═════ Passage to read ═════

Tag Archives: education

Self Esteem Cartoon

Having potential makes a fine breakfast, but a lousy dinner.

Barbara Smaller cartoon, from The New Yorker.

Is funny because ……  it holds a mirror to the adulteration of adulthood: our young adults come out of college with knowledge, some skills, and lots of self-esteem, but with a lack of direction and a lack of focus in what they plan to do with their talents and education. One part of the problem is that kids enter college with no focused major or work background beyond an expectation that they will be leaders when they graduate.

In a previous post I’d suggested that Detroit schools should teach shop as a way to build responsibility. On further reflection, most schools should require shop, or similar subjects where tangible products are produced and where quality of output is apparent and directly related to the student, e.g. classical music, representative art, automotive tuning. Responsibility is not well taught through creative writing or non-representative art, as here quality is in the eye of the beholder.

My sense is that it’s not enough to teach a skill, you have to teach an aesthetic about the skill (Is this a good job), and a desire to put the skill to use. Two quotes of my own invention: “it’s not enough to teach a man how to fish, you have to teach him to actually do it, or he won’t even eat for a day.” Also, “Having potential makes a fine breakfast, but a lousy dinner” (if you use my quotes please quote me). If you don’t like these, here’s one from Peter Cooper, the founder of my undergraduate college. “The problem with Harvard and Yale is that they teach everything about doing honest business except that you are supposed to do it.”

═════ Material shown ═════

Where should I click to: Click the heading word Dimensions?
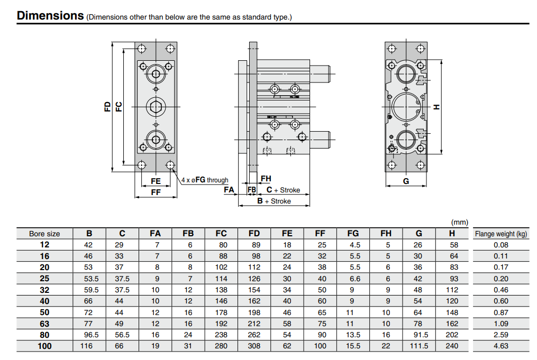click(50, 15)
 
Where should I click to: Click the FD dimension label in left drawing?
click(107, 106)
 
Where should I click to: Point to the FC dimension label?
click(119, 106)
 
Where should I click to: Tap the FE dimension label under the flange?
click(156, 181)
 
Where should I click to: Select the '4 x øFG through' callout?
click(205, 180)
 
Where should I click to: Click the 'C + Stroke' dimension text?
click(283, 190)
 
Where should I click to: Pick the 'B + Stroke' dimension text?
click(274, 201)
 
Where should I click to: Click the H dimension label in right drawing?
click(436, 107)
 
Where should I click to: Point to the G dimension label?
click(406, 181)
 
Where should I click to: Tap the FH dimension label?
click(266, 179)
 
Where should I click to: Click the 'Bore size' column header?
click(44, 234)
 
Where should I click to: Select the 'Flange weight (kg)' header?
click(500, 234)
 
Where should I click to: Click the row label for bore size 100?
click(44, 346)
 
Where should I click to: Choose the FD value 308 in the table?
click(254, 346)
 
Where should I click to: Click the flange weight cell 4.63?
click(500, 346)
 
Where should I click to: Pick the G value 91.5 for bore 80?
click(418, 335)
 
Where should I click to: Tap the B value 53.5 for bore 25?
click(89, 279)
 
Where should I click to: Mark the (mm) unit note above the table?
click(458, 223)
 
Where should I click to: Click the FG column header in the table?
click(353, 234)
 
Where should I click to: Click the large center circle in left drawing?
click(156, 106)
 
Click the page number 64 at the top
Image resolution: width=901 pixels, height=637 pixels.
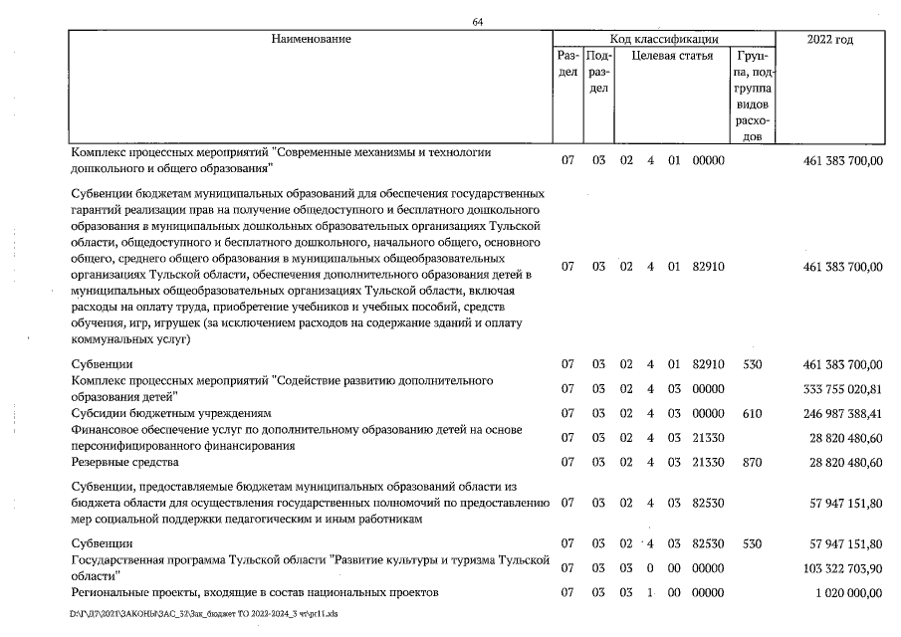click(478, 23)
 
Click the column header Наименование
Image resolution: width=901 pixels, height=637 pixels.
click(311, 39)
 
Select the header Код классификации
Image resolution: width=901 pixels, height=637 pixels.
click(664, 39)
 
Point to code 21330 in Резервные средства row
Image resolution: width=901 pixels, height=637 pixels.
click(708, 462)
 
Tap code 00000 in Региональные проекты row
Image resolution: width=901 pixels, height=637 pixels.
click(708, 592)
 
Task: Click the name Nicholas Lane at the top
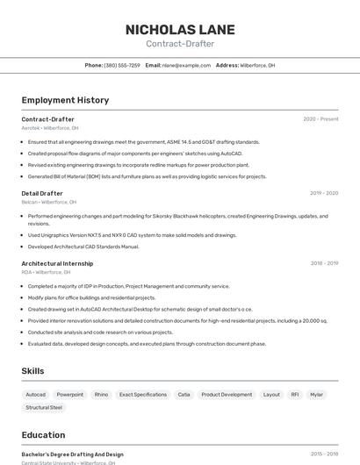[180, 29]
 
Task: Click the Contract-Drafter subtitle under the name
[180, 43]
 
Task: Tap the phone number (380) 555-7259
[122, 65]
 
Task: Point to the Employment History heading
[65, 100]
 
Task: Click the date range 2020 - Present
[320, 119]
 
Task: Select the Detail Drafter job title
[42, 193]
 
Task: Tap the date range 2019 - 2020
[324, 193]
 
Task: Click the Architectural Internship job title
[57, 263]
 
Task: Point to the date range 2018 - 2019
[324, 263]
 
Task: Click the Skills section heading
[32, 371]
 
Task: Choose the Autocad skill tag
[35, 395]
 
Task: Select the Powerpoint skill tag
[70, 395]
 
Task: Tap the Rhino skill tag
[101, 395]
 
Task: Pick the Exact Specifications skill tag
[143, 395]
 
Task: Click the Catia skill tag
[184, 395]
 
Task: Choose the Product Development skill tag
[227, 395]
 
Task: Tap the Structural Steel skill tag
[44, 407]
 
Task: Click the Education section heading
[43, 435]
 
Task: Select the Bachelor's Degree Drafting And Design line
[72, 454]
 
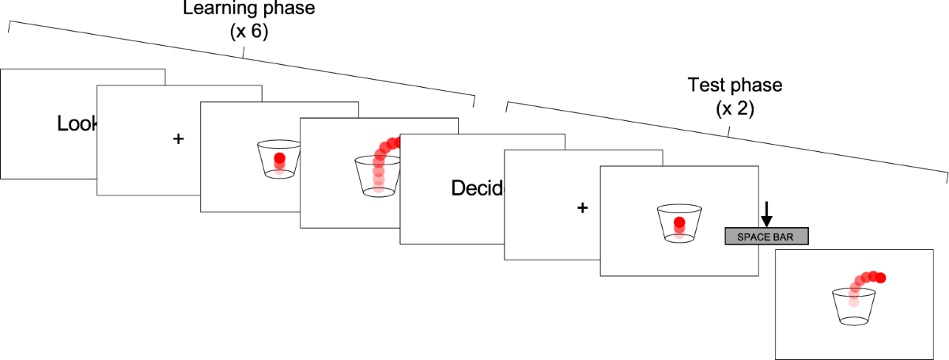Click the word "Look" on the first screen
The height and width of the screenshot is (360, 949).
[x=78, y=123]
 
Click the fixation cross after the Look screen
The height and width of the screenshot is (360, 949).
[x=178, y=138]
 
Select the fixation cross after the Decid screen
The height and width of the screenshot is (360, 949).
[x=583, y=207]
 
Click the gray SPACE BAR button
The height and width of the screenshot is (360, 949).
[x=766, y=236]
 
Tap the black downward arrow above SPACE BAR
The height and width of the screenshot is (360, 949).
[x=766, y=211]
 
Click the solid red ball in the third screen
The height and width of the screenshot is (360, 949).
[x=279, y=159]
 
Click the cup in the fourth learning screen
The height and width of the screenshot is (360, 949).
[x=377, y=176]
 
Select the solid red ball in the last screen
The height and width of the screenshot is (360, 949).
[x=881, y=277]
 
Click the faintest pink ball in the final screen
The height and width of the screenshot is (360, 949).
[x=853, y=301]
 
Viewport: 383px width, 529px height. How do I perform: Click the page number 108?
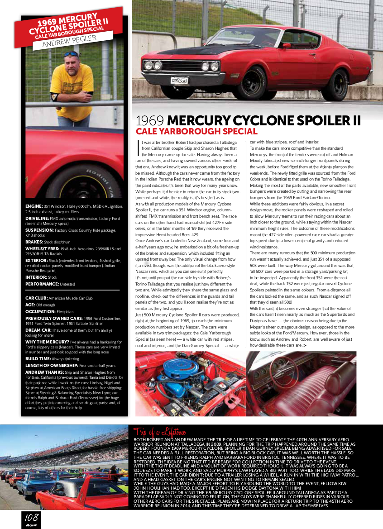31,517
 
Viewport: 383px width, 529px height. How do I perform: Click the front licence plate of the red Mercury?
179,80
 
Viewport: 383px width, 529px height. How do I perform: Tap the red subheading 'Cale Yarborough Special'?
196,132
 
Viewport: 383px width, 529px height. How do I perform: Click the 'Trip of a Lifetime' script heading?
159,432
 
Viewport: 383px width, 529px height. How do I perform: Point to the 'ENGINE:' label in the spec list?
34,206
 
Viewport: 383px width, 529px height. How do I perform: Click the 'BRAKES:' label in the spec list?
34,242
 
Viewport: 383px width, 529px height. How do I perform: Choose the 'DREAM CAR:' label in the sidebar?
38,330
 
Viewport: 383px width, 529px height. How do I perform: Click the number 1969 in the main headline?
150,120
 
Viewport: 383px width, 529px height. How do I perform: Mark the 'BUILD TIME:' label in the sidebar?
38,358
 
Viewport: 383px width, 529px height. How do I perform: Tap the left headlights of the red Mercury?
153,65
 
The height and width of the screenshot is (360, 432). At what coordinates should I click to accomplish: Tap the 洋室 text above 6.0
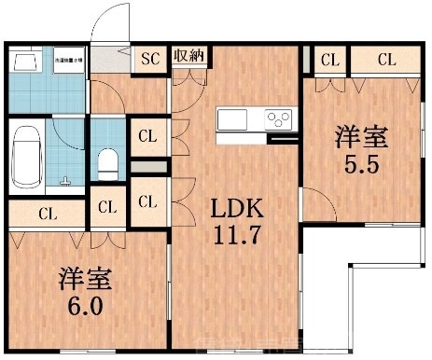tap(82, 277)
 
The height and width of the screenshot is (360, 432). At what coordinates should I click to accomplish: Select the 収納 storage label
tap(189, 56)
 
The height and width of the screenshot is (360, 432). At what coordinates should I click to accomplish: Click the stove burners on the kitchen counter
tap(278, 119)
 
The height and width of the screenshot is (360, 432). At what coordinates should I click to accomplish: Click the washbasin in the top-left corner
tap(25, 62)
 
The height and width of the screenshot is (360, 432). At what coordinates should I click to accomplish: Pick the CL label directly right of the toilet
tap(147, 136)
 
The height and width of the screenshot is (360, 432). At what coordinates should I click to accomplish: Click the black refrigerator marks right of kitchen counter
tap(281, 140)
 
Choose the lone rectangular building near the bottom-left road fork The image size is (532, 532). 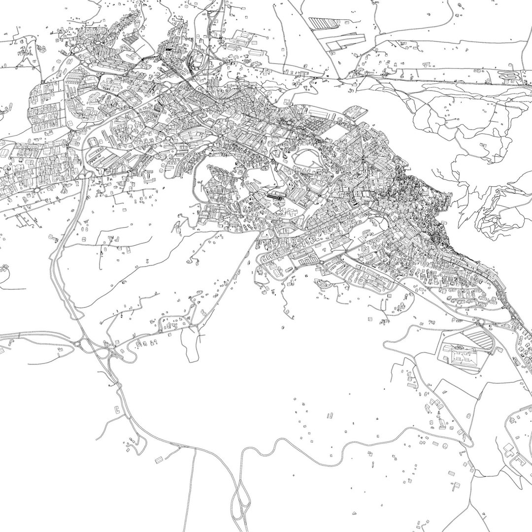(160, 460)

═════

Goal of the exercise. Summarize the post on self-esteem and education in two sentences.

Task output. Young adults leave college with knowledge, some skills, and plenty of self-esteem, but they lack direction and focus in how they plan to use their talents and education. Most schools should require shop or similar subjects where the quality of a tangible product is apparent and tied to the student, because teaching a skill is not enough without also teaching an aesthetic about it and a desire to put it to use.